Segment Open

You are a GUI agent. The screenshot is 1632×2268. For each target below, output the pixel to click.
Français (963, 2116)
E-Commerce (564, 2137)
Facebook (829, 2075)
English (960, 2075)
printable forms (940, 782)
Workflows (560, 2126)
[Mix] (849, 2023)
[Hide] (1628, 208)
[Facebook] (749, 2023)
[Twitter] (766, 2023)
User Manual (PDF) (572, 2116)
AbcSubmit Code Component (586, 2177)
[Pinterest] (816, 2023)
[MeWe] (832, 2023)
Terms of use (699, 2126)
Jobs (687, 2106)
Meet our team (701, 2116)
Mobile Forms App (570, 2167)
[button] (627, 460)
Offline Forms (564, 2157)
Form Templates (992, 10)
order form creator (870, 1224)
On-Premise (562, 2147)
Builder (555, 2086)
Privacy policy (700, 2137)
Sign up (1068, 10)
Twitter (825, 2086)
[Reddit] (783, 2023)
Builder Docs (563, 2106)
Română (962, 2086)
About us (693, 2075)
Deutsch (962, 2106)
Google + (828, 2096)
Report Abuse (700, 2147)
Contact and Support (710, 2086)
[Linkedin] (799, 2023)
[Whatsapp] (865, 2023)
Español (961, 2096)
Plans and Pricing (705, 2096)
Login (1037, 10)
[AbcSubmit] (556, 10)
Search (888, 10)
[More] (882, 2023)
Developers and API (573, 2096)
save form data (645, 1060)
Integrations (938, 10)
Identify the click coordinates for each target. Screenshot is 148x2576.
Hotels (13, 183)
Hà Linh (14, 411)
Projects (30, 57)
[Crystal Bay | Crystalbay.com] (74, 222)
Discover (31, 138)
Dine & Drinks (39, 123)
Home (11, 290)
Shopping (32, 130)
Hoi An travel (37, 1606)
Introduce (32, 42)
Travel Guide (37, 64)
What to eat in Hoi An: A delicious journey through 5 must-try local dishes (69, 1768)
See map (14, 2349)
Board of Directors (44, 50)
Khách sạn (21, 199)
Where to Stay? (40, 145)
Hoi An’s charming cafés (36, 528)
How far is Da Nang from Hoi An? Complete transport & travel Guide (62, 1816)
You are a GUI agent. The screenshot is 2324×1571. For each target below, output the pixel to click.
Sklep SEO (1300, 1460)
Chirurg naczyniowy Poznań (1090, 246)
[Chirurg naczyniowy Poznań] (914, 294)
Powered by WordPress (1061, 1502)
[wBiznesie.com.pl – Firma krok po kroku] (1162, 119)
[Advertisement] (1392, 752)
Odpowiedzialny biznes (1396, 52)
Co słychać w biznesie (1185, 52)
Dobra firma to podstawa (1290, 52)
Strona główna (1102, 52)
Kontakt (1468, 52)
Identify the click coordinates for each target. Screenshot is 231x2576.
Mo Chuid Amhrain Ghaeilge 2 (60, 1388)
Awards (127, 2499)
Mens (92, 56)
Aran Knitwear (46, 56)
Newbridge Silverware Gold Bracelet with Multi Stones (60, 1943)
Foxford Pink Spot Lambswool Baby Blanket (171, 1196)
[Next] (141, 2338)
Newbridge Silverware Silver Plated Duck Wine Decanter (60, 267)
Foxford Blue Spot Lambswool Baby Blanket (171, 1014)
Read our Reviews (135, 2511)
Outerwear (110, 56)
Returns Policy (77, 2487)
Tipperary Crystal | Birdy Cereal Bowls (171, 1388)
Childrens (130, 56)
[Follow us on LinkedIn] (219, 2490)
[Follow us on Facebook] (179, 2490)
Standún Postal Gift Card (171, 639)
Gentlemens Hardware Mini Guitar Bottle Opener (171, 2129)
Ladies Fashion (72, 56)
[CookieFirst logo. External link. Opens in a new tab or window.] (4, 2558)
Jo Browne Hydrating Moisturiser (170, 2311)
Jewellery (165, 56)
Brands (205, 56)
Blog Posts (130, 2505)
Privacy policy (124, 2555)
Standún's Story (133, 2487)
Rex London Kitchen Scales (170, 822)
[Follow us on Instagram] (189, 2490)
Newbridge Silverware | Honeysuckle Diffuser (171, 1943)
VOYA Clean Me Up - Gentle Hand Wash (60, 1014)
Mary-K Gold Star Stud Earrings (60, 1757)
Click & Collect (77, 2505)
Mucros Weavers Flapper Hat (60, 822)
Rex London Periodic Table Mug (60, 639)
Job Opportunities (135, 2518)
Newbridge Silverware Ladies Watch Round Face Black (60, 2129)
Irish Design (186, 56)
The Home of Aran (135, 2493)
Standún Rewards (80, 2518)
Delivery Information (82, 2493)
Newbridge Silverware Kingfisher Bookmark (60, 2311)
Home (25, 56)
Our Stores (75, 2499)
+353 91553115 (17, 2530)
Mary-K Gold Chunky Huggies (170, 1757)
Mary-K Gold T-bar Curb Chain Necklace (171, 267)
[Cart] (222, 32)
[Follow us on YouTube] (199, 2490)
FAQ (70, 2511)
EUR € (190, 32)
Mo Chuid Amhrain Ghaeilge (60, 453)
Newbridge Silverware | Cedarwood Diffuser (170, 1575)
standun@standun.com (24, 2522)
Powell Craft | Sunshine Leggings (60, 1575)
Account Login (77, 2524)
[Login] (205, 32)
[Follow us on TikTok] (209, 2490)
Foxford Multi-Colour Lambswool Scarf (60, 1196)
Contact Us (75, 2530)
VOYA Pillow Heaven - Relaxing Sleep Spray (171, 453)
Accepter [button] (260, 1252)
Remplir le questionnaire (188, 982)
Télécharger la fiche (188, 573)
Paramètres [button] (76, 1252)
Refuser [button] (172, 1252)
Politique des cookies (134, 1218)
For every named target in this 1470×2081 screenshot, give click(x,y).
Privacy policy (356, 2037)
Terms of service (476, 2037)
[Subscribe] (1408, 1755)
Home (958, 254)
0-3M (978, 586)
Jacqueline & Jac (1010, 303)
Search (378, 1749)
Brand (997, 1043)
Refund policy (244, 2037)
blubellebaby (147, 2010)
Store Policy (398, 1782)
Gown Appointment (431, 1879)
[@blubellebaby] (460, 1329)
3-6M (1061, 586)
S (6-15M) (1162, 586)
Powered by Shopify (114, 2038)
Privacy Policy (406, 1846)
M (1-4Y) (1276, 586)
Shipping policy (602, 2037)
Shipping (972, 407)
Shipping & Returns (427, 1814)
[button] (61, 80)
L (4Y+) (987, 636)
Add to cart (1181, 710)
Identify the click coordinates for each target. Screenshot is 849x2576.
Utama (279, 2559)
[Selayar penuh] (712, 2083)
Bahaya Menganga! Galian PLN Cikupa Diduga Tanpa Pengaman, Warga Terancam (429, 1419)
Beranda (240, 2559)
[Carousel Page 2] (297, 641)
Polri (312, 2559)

Segment Closed

Please show the lines of the material that contain the string "Lambswool".

Foxford Pink Spot Lambswool Baby Blanket (171, 1196)
Foxford Blue Spot Lambswool Baby Blanket (171, 1014)
Foxford Multi-Colour Lambswool Scarf (60, 1196)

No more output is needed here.